La culpa fue de Rosa, mi fisioterapeuta preferida. Se ofreció a venir todos los meses y ayudar a controlar una cosa que a partir de determinada edad resulta ser compleja y un tanto difícil. Ofrecida ella, tuve yo también que comprometerme a ayudarla. Mientras ceñía la manga del sphygmomanometer y aplicaba el fonendo, yo le decía el nombre de la persona y apuntaba datos: 13/7, bien; 18/12 alta; 21/14 al médico cuanto antes. Y así.
Claro, al terminar no podía escurrir el bulto, y también yo pasaba por sus manos, pero sin problemas. Peinaba entonces apenas treinta años y anda siempre en 12/7.
Pasó el tiempo, Rosa dejó de venir porque apenas quedaba gente, y yo también me olvidé, total para qué.
Un día, mi doctora favorita, Milagros, mirando mi ficha en la pantalla del ordenador dijo como si hablara con otra persona: a partir de ahora hay que controlar la tensión, el colesterol y ya de paso los niveles de próstata. Alucinando me quedé. ¿A mí? ¡Pero si no me pasa nada! La edad, me respondió, te pasa la edad. Análisis de sangre, baja y pide cita.
Afortunadamente los resultados fueron normales, y la prueba se repitió cada año durante casi una década en octubre. Que digo yo que sería porque con el caer de la hoja en ese mes parece que el cuerpo engaña algo menos que en otros.
Llegó 2005 y ahí fue el punto de inflexión. Acababan de morir mis padres, que me habían tenido absorbido durante más de tres años, y en la dichosa pruebecita de octubre la tensión dio por las nubes y el colesterol aspirando a hacerlo.
Esto se pone serio, fue lo que me dijo. Quita la sal, el café, y esto y lo otro y lo demás allá. Deja de fumar… Y fue entonces cuando planteó la conveniencia de medicarme.
Me negué en redondo, comprometiéndome a tomar las medidas necesarias y más para bajar ambas cosas por mi cuenta. Fue entonces cuando conocí unos bebedizos que decían que impedían la formación de esas cosas malas, y que ayudaban al organismo a eliminarlas; además el ejercicio que hacía lo intensifiqué; y reduje la ingesta de grasas saturadas; y fue entonces cuando empecé a frecuentar la piscina; en fin, que me propuse un plan serio.

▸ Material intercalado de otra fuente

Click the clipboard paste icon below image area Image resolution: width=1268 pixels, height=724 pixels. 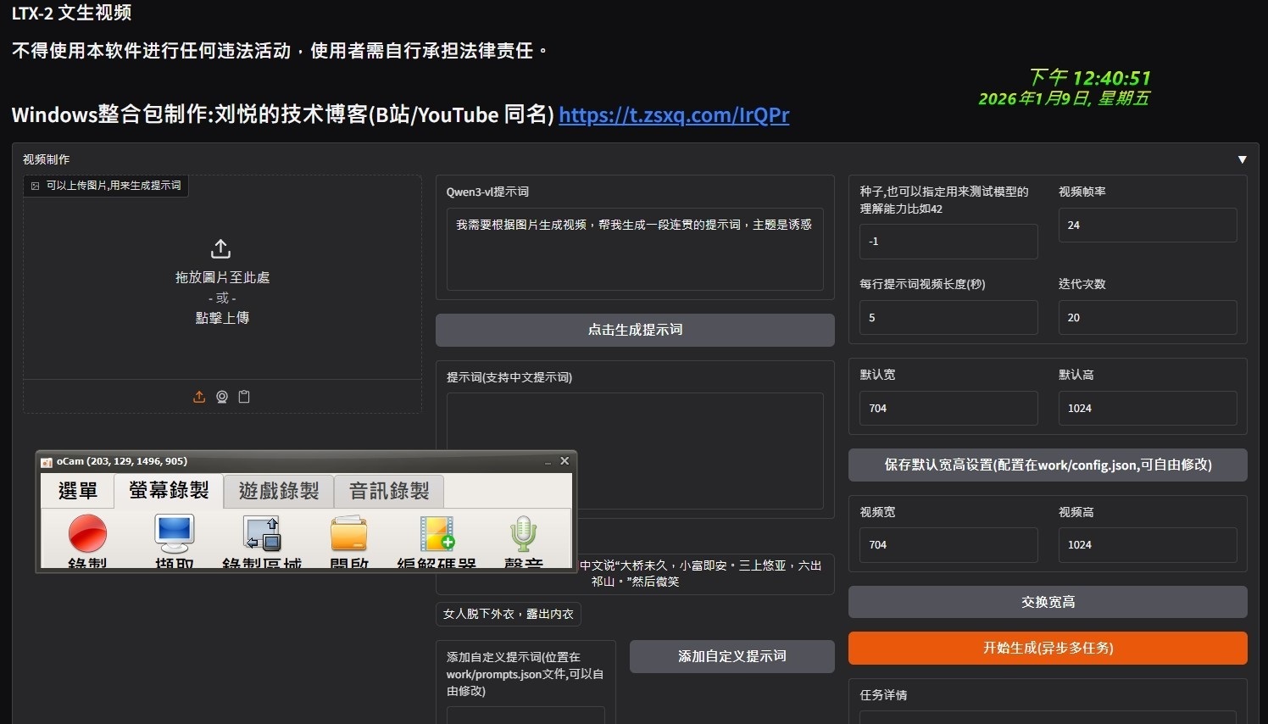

La tensión volvió a ser normal, “de libro” en expresión de mi enfermera favorita Pilar. Pero el colesterol se resistió. Y eso que el bueno estaba altísimo, dando como consecuencia un coeficiente de riesgo más que óptimo.
Milagros fue inflexible: una pastilla de simvastatina 10 mg cada día. ¿Hasta cuando? ¡Hasta siempre! Tómala después de cenar, antes de acostarte.
Cada tres meses, tengo que ir a confesarme con mi enfermera Pilar, y recibir el paquete de recetas. Menos mal que en la farmacia siempre me sirven genéricos. Es un alibio.
Resignado, estoy a punto de tomarme la pastilla correspondiene a este día uno de septiembre. Y agradecido, porque hace un año me amenazó con subirme la dosis a 20 mg, pero hice que entrara en razón y me lo dejara en lo que estaba. Claro que aquí me echaron una buena mano unos amigos de los que algún día he hablado, Toñi y Roberto, y de los que aún están pendientes de contar unas cosillas. Todo se andará.